● Problem to solve:
Tally up the lines below that carry the word "computer", answering with the figure alone.
....
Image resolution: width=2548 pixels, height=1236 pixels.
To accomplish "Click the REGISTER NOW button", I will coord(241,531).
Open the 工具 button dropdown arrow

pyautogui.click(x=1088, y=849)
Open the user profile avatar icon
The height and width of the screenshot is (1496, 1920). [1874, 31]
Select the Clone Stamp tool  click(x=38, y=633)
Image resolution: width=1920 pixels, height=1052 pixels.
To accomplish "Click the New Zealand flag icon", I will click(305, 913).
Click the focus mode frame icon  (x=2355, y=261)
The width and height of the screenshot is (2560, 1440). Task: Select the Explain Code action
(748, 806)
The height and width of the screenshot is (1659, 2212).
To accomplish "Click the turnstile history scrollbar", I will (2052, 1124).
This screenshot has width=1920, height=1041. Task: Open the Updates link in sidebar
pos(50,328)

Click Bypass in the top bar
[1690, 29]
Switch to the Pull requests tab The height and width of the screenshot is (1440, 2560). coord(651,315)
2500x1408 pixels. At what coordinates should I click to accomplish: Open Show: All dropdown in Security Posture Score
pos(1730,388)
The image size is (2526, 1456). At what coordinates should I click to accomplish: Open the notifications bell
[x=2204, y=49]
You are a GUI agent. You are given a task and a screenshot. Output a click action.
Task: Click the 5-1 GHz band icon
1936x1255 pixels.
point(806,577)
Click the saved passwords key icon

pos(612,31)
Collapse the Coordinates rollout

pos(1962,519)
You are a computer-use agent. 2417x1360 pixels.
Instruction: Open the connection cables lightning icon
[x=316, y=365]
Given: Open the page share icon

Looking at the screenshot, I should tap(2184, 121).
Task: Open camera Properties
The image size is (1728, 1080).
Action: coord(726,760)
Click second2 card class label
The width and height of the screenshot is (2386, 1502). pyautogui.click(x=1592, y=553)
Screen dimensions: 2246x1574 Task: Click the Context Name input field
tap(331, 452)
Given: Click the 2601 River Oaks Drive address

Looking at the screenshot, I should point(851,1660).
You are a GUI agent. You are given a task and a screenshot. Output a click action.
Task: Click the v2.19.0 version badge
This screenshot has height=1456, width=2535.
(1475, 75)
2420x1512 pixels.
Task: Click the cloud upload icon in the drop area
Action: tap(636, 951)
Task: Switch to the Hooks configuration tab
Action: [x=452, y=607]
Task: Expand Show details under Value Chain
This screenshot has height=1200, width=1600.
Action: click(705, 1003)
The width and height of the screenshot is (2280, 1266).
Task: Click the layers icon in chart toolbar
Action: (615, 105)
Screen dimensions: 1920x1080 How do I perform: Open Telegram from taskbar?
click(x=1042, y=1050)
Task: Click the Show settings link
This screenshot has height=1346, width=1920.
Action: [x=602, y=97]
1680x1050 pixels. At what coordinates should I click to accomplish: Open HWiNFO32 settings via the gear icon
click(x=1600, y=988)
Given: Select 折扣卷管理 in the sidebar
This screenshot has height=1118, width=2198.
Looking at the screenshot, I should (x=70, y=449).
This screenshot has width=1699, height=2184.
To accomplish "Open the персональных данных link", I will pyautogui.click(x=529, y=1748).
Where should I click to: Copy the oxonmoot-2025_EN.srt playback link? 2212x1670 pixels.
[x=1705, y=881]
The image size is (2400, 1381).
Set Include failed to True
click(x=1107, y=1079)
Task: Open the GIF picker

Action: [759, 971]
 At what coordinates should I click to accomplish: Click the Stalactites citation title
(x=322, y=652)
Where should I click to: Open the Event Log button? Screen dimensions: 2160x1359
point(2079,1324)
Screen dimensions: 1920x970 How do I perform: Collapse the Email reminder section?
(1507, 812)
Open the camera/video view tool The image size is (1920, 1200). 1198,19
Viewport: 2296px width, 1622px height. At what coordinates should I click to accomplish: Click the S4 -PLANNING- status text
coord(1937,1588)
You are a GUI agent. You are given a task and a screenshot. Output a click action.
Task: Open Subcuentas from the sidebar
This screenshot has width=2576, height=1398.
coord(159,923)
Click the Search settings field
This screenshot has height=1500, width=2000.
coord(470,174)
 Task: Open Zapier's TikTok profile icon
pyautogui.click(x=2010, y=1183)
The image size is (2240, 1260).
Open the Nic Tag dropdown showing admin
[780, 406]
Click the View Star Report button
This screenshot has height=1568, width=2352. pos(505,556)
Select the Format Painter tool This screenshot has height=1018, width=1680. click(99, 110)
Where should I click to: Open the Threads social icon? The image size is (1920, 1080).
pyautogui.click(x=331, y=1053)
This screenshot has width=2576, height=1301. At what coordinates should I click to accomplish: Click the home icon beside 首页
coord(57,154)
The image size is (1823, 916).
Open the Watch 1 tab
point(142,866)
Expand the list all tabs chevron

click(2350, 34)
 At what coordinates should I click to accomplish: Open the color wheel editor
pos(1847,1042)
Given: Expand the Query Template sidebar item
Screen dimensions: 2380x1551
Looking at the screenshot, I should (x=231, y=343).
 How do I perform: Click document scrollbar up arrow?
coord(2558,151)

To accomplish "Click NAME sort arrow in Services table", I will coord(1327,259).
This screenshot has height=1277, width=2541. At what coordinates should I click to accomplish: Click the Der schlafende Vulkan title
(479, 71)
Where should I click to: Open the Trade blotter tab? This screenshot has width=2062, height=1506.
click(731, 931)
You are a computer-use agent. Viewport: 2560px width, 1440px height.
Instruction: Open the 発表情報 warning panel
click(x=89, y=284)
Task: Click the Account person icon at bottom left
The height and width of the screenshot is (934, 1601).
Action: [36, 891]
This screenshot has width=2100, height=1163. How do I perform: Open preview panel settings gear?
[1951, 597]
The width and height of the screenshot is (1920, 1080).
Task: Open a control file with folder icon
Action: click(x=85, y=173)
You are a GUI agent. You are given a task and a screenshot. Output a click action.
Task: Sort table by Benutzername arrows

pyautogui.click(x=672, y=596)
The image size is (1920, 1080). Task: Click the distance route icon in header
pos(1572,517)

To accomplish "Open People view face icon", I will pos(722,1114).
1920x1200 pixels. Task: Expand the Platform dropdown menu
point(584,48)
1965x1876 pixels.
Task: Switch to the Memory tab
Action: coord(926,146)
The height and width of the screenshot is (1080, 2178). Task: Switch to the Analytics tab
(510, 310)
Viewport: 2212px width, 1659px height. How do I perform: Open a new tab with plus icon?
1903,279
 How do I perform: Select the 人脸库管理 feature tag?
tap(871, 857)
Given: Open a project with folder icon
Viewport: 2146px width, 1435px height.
....
● Answer space:
2